Exercise objective
Work out how many lines in the entries contain the string "computer", and give nothing but that number.

Records shown
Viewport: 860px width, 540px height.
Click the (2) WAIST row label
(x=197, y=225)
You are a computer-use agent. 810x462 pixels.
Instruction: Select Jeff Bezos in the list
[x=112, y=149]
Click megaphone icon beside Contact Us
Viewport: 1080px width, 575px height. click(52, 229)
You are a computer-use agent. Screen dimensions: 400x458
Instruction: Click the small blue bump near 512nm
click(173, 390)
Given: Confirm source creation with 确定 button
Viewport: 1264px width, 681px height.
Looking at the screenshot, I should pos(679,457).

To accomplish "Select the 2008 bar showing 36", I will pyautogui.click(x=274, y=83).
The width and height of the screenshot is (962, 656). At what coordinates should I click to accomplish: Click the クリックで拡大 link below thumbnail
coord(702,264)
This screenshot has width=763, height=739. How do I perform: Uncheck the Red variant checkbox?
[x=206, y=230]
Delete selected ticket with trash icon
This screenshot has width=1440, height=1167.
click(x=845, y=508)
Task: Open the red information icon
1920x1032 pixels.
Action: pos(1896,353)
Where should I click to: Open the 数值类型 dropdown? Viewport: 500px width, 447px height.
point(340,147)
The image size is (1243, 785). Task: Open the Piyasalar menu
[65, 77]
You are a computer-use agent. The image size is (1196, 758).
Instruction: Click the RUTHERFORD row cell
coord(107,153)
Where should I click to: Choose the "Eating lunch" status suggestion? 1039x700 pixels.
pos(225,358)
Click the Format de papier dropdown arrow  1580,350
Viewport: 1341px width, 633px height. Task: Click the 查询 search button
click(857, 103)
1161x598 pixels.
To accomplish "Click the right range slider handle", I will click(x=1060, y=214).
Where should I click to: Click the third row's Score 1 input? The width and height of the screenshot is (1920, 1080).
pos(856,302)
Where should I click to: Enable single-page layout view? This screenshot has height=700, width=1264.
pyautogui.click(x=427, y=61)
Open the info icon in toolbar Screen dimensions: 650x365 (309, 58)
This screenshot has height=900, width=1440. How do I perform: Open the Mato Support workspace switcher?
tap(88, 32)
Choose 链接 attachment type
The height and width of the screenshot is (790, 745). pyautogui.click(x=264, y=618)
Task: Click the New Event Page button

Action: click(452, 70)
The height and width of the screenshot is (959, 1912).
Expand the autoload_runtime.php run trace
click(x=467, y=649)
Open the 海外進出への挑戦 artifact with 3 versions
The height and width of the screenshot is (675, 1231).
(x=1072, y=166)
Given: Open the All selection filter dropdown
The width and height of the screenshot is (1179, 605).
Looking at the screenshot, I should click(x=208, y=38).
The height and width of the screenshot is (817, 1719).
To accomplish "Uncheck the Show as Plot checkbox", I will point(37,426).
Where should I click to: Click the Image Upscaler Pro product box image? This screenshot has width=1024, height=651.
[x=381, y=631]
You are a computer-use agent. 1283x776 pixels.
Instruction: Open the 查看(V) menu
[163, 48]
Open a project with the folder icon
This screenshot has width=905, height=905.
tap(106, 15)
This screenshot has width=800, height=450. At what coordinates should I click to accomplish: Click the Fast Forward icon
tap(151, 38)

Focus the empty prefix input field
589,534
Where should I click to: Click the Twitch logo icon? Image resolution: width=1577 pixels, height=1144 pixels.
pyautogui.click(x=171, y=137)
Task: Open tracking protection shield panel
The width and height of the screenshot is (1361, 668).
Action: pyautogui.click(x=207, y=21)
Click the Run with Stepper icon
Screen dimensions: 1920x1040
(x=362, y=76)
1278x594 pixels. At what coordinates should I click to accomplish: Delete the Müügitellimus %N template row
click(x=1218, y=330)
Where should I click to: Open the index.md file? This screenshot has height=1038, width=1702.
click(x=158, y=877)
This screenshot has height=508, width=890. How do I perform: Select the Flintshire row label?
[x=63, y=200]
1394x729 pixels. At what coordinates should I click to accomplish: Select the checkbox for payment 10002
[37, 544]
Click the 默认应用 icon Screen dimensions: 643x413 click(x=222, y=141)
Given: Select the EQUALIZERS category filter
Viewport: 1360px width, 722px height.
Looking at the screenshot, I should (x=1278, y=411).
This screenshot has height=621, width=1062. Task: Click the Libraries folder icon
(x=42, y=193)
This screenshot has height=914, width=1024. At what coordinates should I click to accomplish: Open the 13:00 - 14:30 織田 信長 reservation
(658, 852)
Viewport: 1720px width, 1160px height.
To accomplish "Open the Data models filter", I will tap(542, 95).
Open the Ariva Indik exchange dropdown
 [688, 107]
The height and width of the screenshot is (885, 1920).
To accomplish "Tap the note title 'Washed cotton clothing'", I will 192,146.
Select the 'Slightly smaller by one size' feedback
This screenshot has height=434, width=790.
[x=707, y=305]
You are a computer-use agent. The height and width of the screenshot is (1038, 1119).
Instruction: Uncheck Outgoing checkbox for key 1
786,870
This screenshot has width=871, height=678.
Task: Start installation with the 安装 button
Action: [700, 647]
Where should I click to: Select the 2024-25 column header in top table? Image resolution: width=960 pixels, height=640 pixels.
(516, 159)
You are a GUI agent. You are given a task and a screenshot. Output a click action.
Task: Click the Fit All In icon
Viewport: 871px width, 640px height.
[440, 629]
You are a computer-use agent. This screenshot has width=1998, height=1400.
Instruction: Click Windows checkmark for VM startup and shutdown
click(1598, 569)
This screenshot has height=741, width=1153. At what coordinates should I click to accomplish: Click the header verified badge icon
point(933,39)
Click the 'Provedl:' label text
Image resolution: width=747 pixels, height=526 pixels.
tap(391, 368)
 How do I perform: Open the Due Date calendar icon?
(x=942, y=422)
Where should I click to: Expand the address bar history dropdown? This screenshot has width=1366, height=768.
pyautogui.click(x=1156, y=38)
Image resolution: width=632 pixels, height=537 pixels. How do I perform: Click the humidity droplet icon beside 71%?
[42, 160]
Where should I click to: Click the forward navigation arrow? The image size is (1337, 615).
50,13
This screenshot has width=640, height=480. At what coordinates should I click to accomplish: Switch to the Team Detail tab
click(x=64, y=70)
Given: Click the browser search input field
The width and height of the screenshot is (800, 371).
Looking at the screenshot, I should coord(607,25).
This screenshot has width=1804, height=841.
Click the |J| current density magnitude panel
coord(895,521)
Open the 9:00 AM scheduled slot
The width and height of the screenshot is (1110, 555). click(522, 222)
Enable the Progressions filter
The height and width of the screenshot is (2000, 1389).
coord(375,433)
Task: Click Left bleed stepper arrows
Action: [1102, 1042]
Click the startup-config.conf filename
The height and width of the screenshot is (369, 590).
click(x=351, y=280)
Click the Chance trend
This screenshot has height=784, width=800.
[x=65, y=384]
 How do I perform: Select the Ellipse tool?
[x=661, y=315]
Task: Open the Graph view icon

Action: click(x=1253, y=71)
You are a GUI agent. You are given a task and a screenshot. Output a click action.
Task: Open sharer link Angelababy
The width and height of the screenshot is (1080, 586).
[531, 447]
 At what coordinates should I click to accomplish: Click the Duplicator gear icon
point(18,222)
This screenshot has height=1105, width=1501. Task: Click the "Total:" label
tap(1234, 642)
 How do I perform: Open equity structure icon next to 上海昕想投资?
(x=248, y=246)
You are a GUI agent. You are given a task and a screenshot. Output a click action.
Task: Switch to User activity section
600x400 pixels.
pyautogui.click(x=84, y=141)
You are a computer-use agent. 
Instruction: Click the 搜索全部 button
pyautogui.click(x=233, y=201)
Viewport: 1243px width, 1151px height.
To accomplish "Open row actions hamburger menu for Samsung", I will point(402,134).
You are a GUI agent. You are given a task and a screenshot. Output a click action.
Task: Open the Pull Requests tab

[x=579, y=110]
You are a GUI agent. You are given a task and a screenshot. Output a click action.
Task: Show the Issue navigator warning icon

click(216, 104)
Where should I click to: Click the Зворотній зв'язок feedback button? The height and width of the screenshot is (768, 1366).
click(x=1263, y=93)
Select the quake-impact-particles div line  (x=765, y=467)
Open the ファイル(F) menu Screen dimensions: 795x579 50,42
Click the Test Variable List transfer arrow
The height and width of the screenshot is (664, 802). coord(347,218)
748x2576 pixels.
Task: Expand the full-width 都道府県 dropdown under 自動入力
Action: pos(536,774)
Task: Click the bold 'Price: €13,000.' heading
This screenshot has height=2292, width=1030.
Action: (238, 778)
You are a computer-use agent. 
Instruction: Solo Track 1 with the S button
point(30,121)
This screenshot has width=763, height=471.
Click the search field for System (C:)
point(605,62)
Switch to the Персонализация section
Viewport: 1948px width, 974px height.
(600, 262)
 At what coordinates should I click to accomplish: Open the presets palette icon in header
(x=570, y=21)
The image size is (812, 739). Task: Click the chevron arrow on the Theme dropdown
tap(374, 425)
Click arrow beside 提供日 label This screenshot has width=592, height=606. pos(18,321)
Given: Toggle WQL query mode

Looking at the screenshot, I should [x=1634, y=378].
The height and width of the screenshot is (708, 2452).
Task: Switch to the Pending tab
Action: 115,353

Output of the task
8